Hero | Teen Ink


October 16, 2008
By Anonymous

This is the story of a true hero. Not one that flies around in spandex and saves people from bizarre and horrifying creatures, but one who really fought. Physically, psychologically, and emotionally, battled through miserable and terrifying barriers. This story doesn’t have your stereotypical happy ending; it ends, but that’s just it. It ends. No "happily ever after." ...No ever after at all. But it is a story that needs to be told. A story that needs to be heard. And a story of a little boy who will be remembered, Written by a not-so-little girl, looking up to her real-life super hero.
The story...

The story starts with your average girl, coming home from an average day of school, and receiving some unexpected news. This story, of course, starts with me; in fourth grade. I just found out that my then-two-year-old cousin Max was diagnosed with leukemia. I remembered hearing that Max hadn’t been feeling well lately, and I had just recently gotten back from a vacation with him. Even though I guess I knew something was up, I could never have imagined something like this. When I found out I was worried sick, scared, and sad. Truth is, I'm not exactly sure what that feeling was. I guess it was just sort of caring. But it was tough. I thought of what he must be going through and I felt selfish for being sad, because if anyone should have had those feelings, he had a good reason. But I couldn’t help but claim them after they had been rejected by Max. He had chosen to be brave-- instead of to sit around feeling sorry; however easy it was.

_DATA EXCERPTS_
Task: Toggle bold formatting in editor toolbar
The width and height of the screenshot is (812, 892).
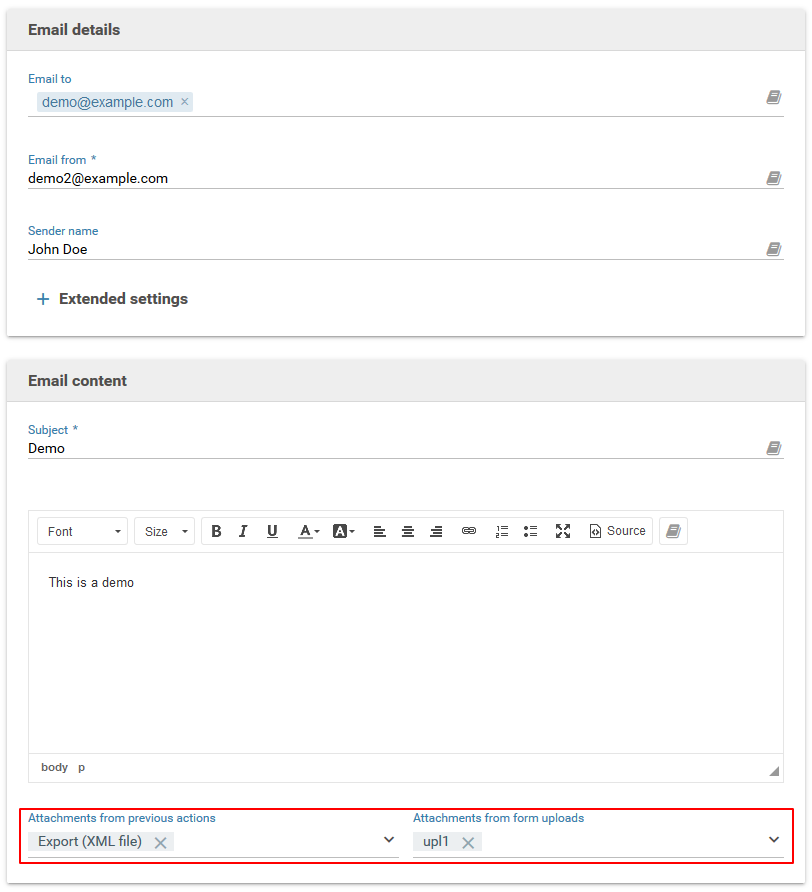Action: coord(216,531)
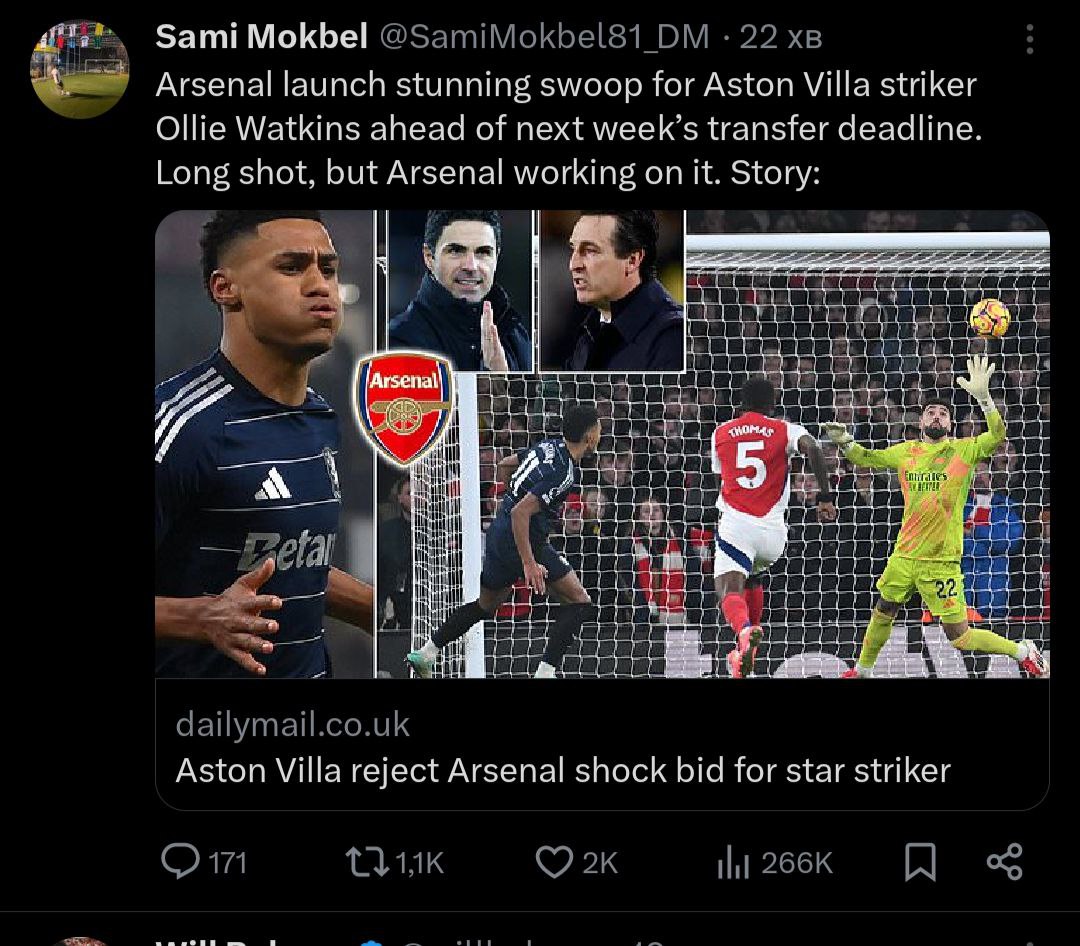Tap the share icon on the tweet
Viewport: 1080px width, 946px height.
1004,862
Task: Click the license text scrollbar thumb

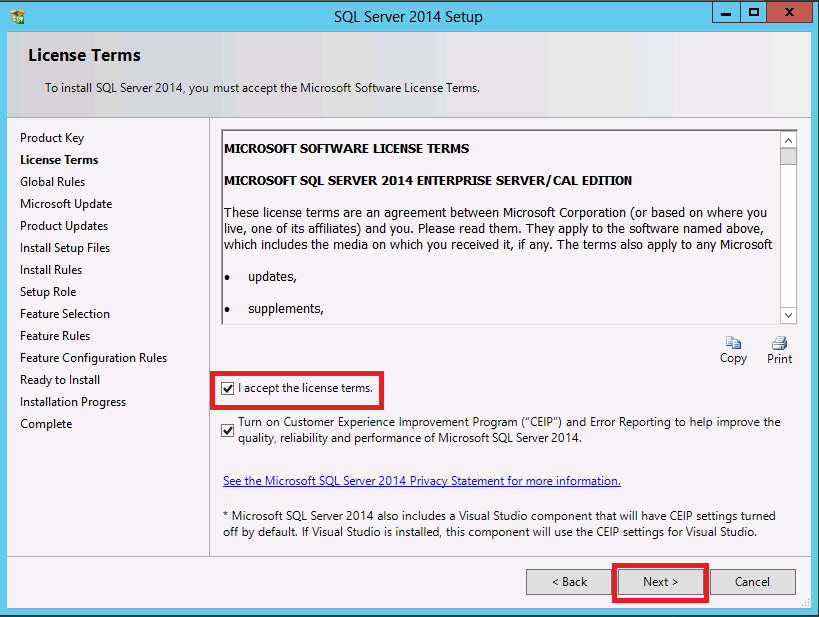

_QUESTIONS ON THE MATERIAL_
1: Please set down the stretch of the hero story from "This is the" through "real-life super hero.".
2: Answer these questions from the hero story:
(a) What kind of ending does the story say it does not have?
(b) In what grade was the writer on learning the news?
(c) What illness was Max diagnosed with?
3: Write what comes next in the hero story, beginning after its final sentence.

_RESPONSES BY ITEM NUMBER_
1:
This is the story of a true hero. Not one that flies around in spandex and saves people from bizarre and horrifying creatures, but one who really fought. Physically, psychologically, and emotionally, battled through miserable and terrifying barriers. This story doesn’t have your stereotypical happy ending; it ends, but that’s just it. It ends. No "happily ever after." ...No ever after at all. But it is a story that needs to be told. A story that needs to be heard. And a story of a little boy who will be remembered, Written by a not-so-little girl, looking up to her real-life super hero.

2:
(a) A stereotypical happy ending
(b) Fourth grade
(c) Leukemia

3:
But even with his strength and determination, Max just couldn’t seem to catch a break. After his original diagnosis, the doctors declared the discoveries of several tumors. It seemed like our hero might crack, but alas-- he was even stronger. He fought it out-- trying to defy all odds, standing steadfast and strong to the 'if you can dream it, you can do it!' theory.

Since I had known him, Max loved everything to do with Spiderman. He would eat Spiderman Pop Tarts and run around shooting imaginary webs at everything; until of course his spidey fuel ran out: time for Pop Tarts, round #2! In short, one hero was linked to the other inseparably. If someone mentioned Spiderman, Max came to mind; and vise-versa.

I still wish I could have that kind of determination and will. I can't imagine the strength required. But looking back, I see that I chose the easy way. The selfish way. The seemingly justifiable position of doing absolutely nothing while someone close to me suffered.

It's amazing that one single person, in such a short span of time, could change a whole host of people's lives permanently.
But heroes can often do that.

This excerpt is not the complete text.